Explore this issue:February 2012
MIAMI BEACH — More and more options are emerging to help patients improve their hearing, a group of aural rehabilitation panelists said here on Jan. 27 at the Triological Society Combined Sections Meeting.
Hearing loss is the third most common chronic health care issue in the U.S., a fact that is “just amazing to me,” said moderator Jennifer Derebery, MD, clinical professor of otolaryngology at the University of Southern California School of Medicine and a neurotologist associate at House Ear Clinic in Los Angeles.
“We all know that the workhorse treatment of hearing loss is the hearing aid, and yet the prevalence of individuals who need hearing aids and actually obtain them has been flat for decades,” she said.
Six million people over 55—just a fraction of those who could benefit from one—have a hearing aid, with just 5 million of them actually using it. Of those, 2.5 million patients are unhappy with their hearing aids, Dr.
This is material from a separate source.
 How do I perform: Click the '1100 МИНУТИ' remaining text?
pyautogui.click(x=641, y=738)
Derebery noted during her presentation.
Samuel Selesnick, MD, FACS, professor and vice chairman of otolaryngology-head and neck surgery at Weill Cornell Medical College in New York City, said hearing aids are improving.
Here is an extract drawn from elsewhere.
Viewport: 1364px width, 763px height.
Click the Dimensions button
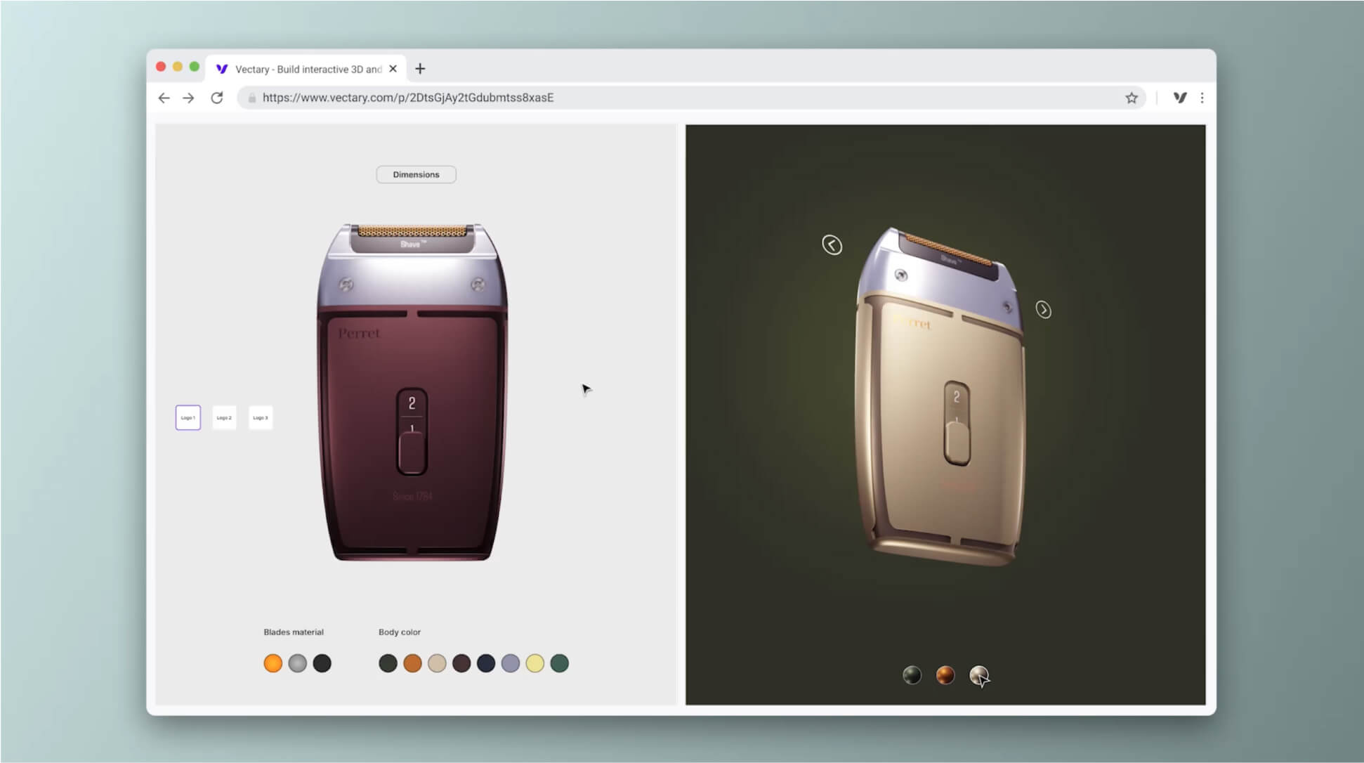tap(416, 174)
The “open fit slim tube” found in some hearing aids reduces the occluding of the canal, making them comfortable and more cosmetically appealing. There are models that reduce feedback, allowing for improved hearing of speech in noisy settings, directional microphones that allow the listener to direct the device; for example, in front of them where the person talking is likely to be; and devices allowing listeners to better determine the origin of sounds.
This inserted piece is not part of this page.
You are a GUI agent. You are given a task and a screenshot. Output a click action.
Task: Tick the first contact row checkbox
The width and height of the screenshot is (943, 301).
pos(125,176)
Cell phones have come into the mix as well, acting as a hearing aid remote control with volume and channel control and even acting as a remote microphone with bluetooth technology, able to be placed, for instance, in the middle of a table during a meeting.
But Dr. Selesnick said a focus on technology might not be what’s best for patients. “One might argue that the entire high-tech issue is really of relatively minor importance when compared to the counseling and rehabilitative aspect,” he said. “Instead of the center of the model being technology it really should be a person-centered model, with technology being one important part.”
He said this is made difficult by lack of compensation to providers to spend more time with patients and a limited availability of qualified providers with the right “passion and skill set.”
Herman Jenkins, MD, professor and chair of otolaryngology at the University of Colorado School of Medicine in Denver, said that while implantable devices for the middle ear are promising, challenges remain, particularly with creating a battery that is compact and has a long life span.